(Beginning of EXERCISE INPUT)
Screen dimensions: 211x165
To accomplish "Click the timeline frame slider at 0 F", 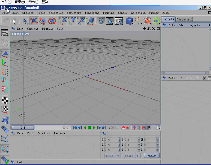I will coord(23,128).
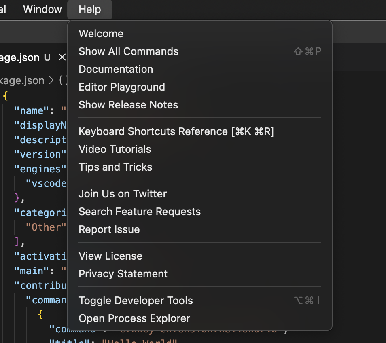Open Process Explorer
Image resolution: width=386 pixels, height=343 pixels.
134,318
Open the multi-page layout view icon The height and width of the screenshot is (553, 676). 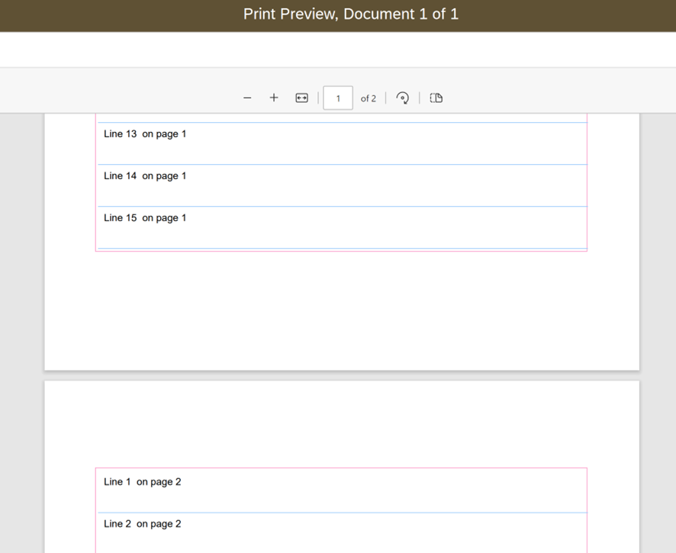click(x=436, y=98)
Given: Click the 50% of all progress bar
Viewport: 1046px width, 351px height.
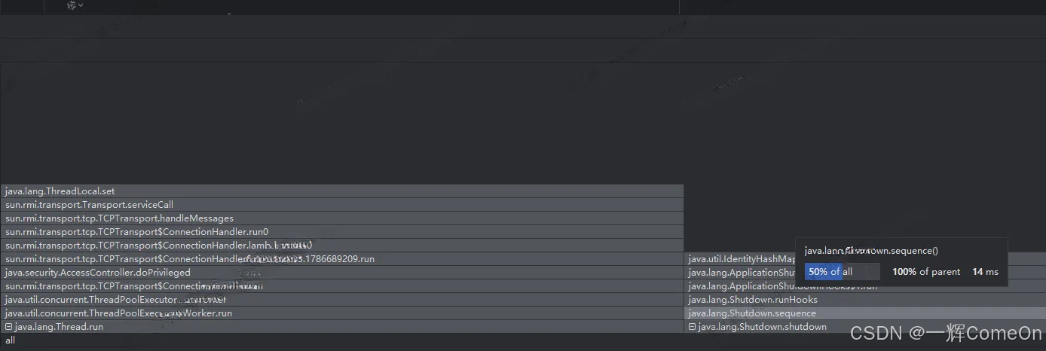Looking at the screenshot, I should tap(842, 272).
(End of EXERCISE INPUT)
## WHAT IS REQUIRED
Write out, exactly as they stand, the line with "Given: Click the 50% of all progress bar" and every line after it through the end of the entries above; omit the pictures.

## YOUR SOLUTION
Given: Click the 50% of all progress bar
Viewport: 1046px width, 351px height.
Looking at the screenshot, I should tap(842, 272).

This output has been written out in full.